Protective Puts Summary

The potential volatility of the marketplace can present great risk to stock investors, but purchasing protective puts can give investors the comfort level needed to purchase individual securities. This strategy may be viewed as more conservative than a simple stock purchase because as long as a put is held against an underlying stock position there is limited downside risk. The primary benefit of this strategy is that it provides a downside guaranteed selling price. That is to say an investor knows at what price shares can be sold no matter how low the stock's price drops. On the other hand, the protective put does not place a cap on how high the stock can be sold. The protective put holder enjoys unlimited upside profit potential as the price of the underlying stock continues to increase, and as long as the shares are owned he continues to receive any dividends paid to shareholders.

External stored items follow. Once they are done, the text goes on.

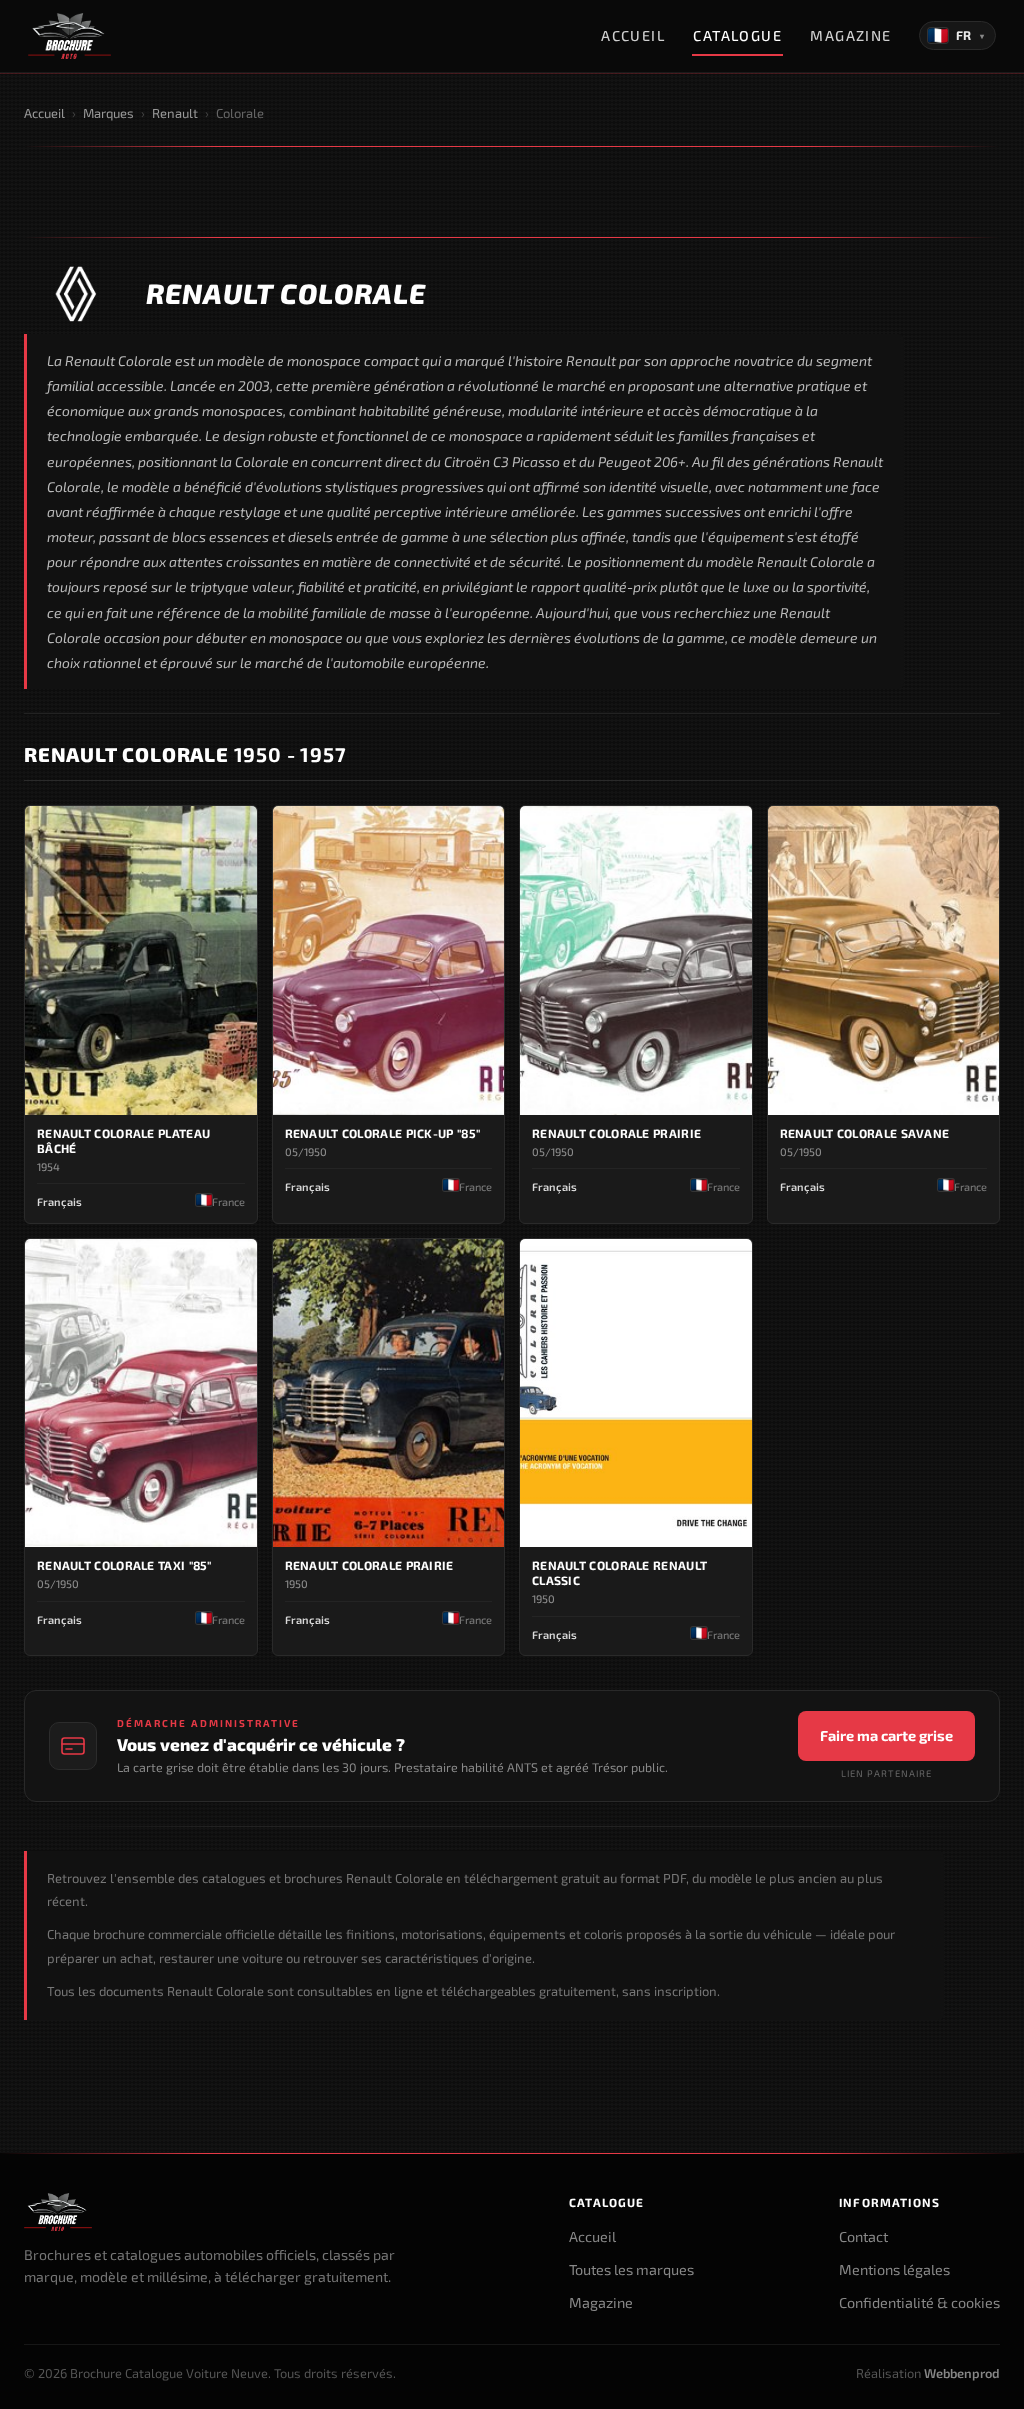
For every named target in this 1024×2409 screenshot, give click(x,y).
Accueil (633, 35)
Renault (175, 113)
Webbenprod (962, 2373)
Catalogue (737, 35)
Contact (863, 2236)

As with any long option position, an investor pays premium for the protective put and its many benefits. The result is an increased break-even point for the underlying shares that are owned equal to the combined cost of the stock and the put. If at any point while owning the put the investor decides that further protection on the shares is not needed, the put may be sold if it has market value, and possibly at a profit.

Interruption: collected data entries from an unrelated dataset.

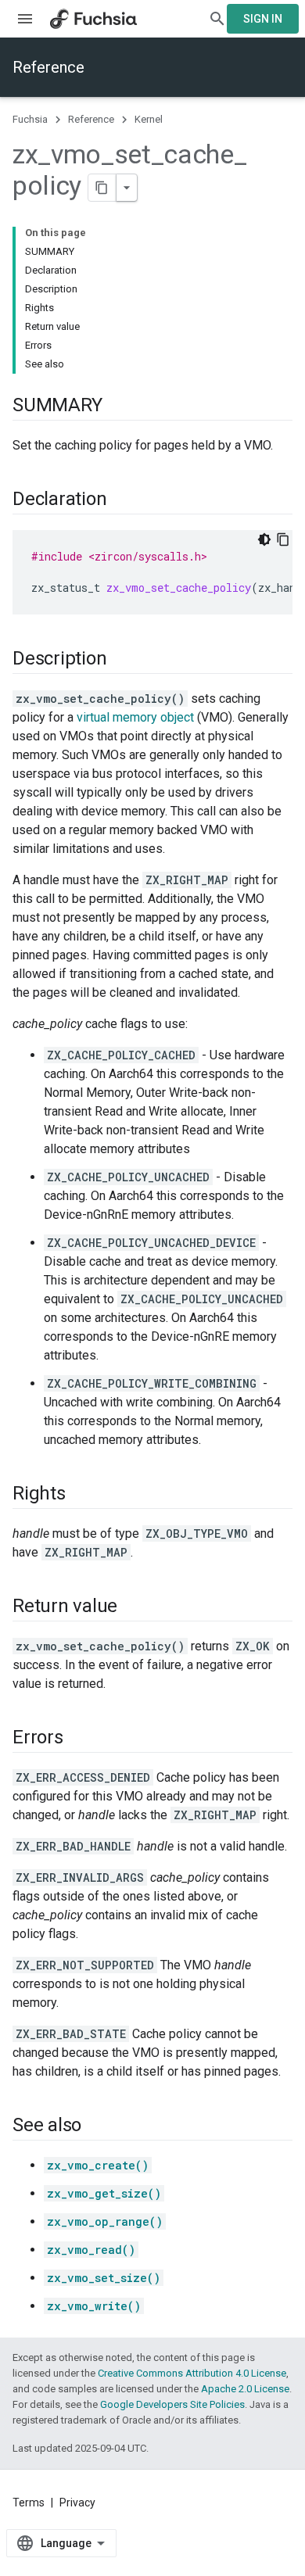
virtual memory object (135, 717)
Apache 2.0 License (245, 2389)
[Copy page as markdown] (102, 187)
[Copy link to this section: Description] (122, 659)
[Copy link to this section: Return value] (133, 1607)
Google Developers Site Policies (172, 2404)
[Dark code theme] (264, 539)
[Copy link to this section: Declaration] (122, 500)
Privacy (77, 2502)
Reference (48, 67)
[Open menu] (25, 19)
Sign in (262, 19)
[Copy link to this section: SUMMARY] (117, 406)
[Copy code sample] (283, 539)
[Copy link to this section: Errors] (79, 1738)
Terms (29, 2502)
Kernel (149, 119)
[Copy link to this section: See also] (97, 2126)
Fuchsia (30, 119)
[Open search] (217, 18)
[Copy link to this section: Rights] (81, 1494)
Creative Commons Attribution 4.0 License (192, 2373)
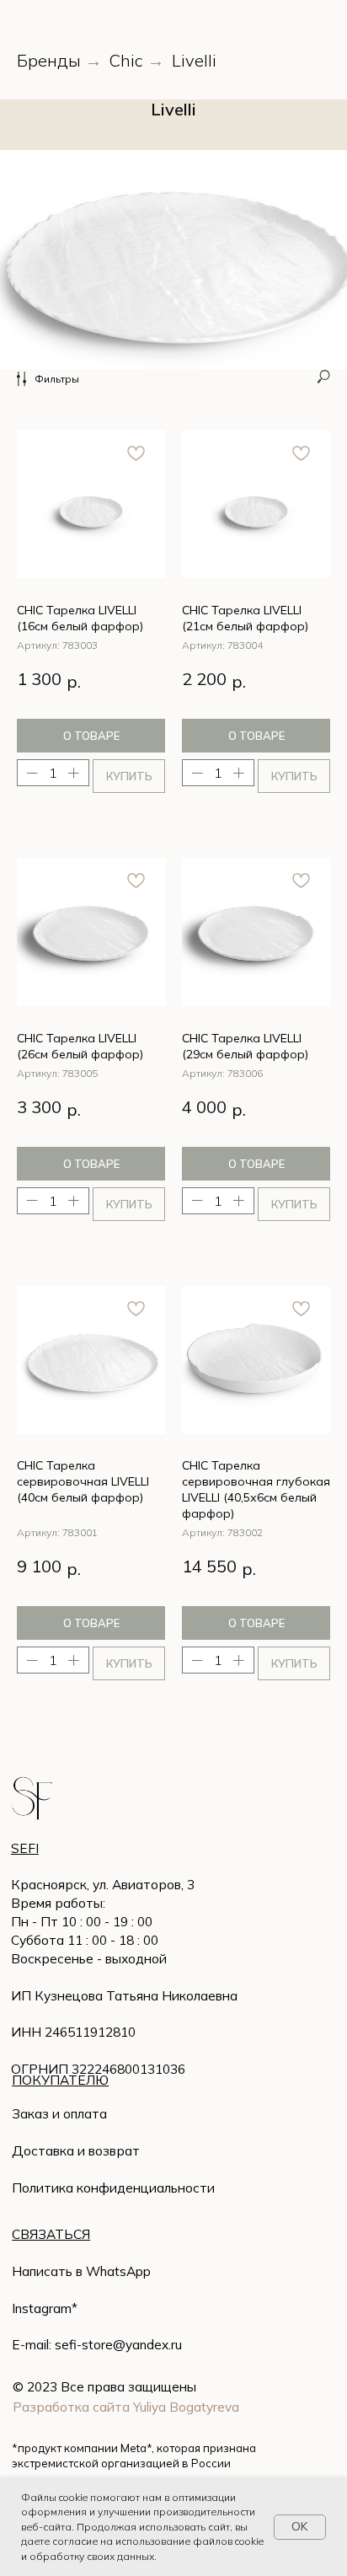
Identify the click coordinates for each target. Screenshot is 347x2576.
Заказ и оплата (59, 2113)
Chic (126, 61)
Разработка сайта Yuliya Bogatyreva (126, 2406)
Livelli (194, 61)
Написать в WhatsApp (81, 2271)
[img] (32, 1798)
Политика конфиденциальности (113, 2187)
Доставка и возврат (76, 2150)
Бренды (49, 61)
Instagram (42, 2308)
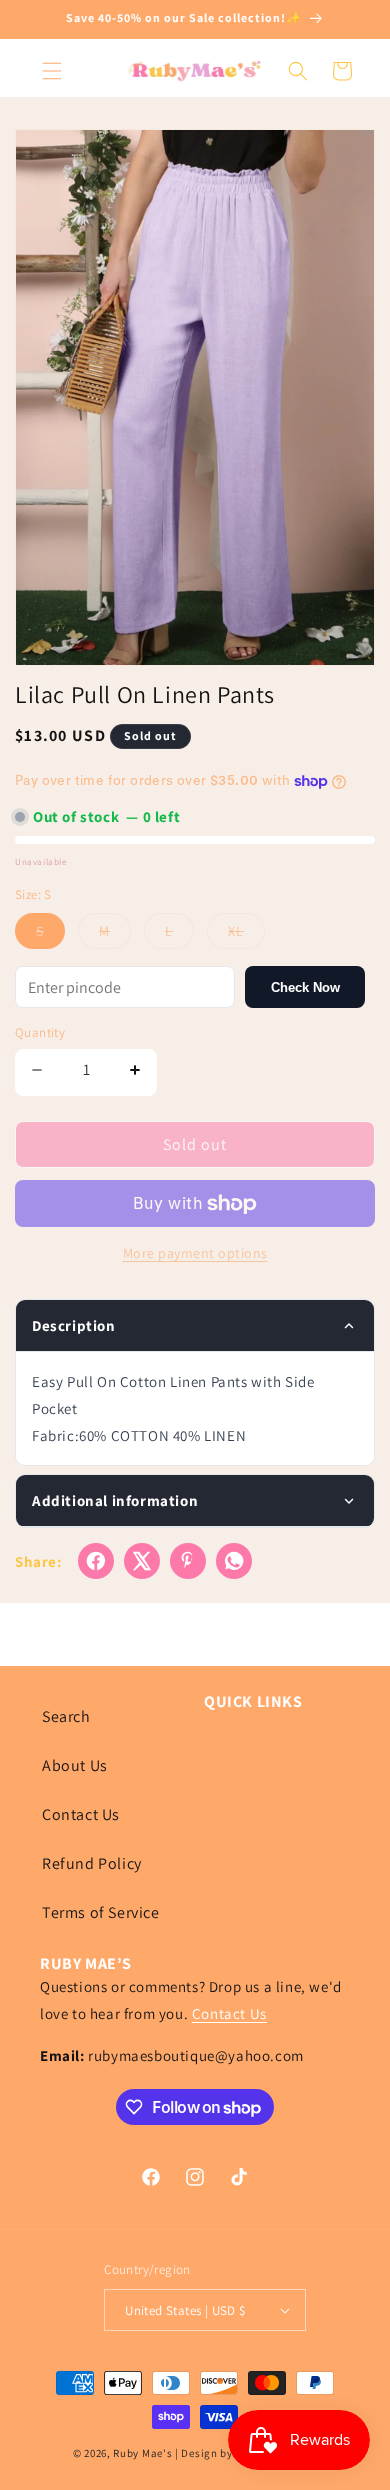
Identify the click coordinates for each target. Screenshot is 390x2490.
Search (66, 1716)
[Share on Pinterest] (188, 1561)
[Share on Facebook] (96, 1561)
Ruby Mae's (142, 2453)
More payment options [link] (195, 1253)
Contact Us (81, 1814)
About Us (75, 1765)
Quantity (40, 1032)
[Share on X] (142, 1561)
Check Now (305, 987)
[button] (52, 71)
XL (246, 935)
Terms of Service (101, 1912)
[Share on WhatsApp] (234, 1561)
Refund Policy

Buying an at-the-money put or one of possibly several out-of-the-money contracts that might be available can have different advantages and risks. For most underlying stocks there will be a listed put contract with a strike price and expiration month that optimally fits the balance of risk vs. reward an investor is looking for. Keeping in mind that protective puts do expire, sometimes before they provide any insurance value, a put buyer might turn to a LEAPS ® put contract which can have a lifetime of up to three years. Alternatively, an investor might choose to "roll" a shorter-term protective put position by selling an existing put position and purchasing another with a different expiration month and possibly a different strike price.